Totalmente opuestas. Así se vieron anoche las cabeceras del estadio Del Bicentenario. Una llena, la otra prácticamente sin nada. Todo fue de River, y muy poco de Quilmes. Esa fue la postal en las populares, aunque en ninguna faltó el aliento, que por momentos decayó, pero cuando retornó se hizo sentir.
En la popular Norte, donde se ubicaron los hinchas Millonarios, los 8.000 lugares estuvieron ocupados. Del otro lado, apenas 100 cervezeros.

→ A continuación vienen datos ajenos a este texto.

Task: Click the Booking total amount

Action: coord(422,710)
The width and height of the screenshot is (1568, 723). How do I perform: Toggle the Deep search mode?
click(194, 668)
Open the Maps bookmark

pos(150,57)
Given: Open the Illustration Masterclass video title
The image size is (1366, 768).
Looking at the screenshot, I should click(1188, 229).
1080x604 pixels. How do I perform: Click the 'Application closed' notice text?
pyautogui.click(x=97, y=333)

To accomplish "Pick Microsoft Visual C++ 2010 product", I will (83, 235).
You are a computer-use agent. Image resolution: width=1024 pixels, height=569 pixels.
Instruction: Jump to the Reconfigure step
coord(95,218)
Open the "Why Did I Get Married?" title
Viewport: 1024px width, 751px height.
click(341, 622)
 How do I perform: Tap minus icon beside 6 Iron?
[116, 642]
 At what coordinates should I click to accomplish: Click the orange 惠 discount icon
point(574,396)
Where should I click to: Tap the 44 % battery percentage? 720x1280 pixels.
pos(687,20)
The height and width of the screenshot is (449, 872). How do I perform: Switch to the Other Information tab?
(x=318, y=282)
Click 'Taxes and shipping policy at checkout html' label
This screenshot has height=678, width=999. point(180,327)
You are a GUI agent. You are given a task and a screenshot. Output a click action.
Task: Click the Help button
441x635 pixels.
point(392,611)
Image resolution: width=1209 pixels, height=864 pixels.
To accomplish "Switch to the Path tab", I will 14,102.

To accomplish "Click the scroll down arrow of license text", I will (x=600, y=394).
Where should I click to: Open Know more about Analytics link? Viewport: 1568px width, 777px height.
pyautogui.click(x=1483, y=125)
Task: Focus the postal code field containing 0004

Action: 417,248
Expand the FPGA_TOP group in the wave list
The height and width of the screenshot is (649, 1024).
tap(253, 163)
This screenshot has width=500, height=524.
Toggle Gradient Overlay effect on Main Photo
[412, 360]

El mejor momento en la tribuna de River cayó a los 26 minutos del primer tiempo, cuando David Trezeguet anotó el primer gol de la noche, en el peor pasaje de su equipo y ello lo marcó el tibio aliento anterior a ese festejo del franco-argentino. River reaccionaba y sus fanáticos también. Todo fue de la mano, para una popular que costó 50 pesos y que estuvo llena de sanjuaninos mezclados entre los “Borrachos del Tablón”. Esa fue la diferencia numérica con el equipo de Omar De Felippe, que debutó en la Copa Argentina y quedó eliminado en su segundo partido al frente del equipo tras la salida de Ricardo Caruso Lombardi.
Del otro lado. En la cabecera Sur, el centenar de hinchas de Quilmes, les retrucó cuando los de enfrente se llamaron al silencio por el pobre primer parcial que desarrolló el conjunto del “Pelado” Almeyda.
Panorama de la primera mitad, que en el complemento cambió notablemente porque River ya ganaba, mejoró su andar y producción y siempre estuvo cerca de anotar el segundo. Incluso mucho antes que Daniel Villalba metiera el derechazo cruzado para dejar sin reacción a Silvio Dulcich. Por eso el canto fue constante, fiel al estilo de River, que se marcó según lo que plasmó en cancha su equipo.
Si marcó diferencia con los trapos, porque sus banderas decoraron toda la vuelta de la cancha, salvo la cabecera Sur, para ponerle el color y al final el calor de un equipo Millonario que paso de fase en San Juan.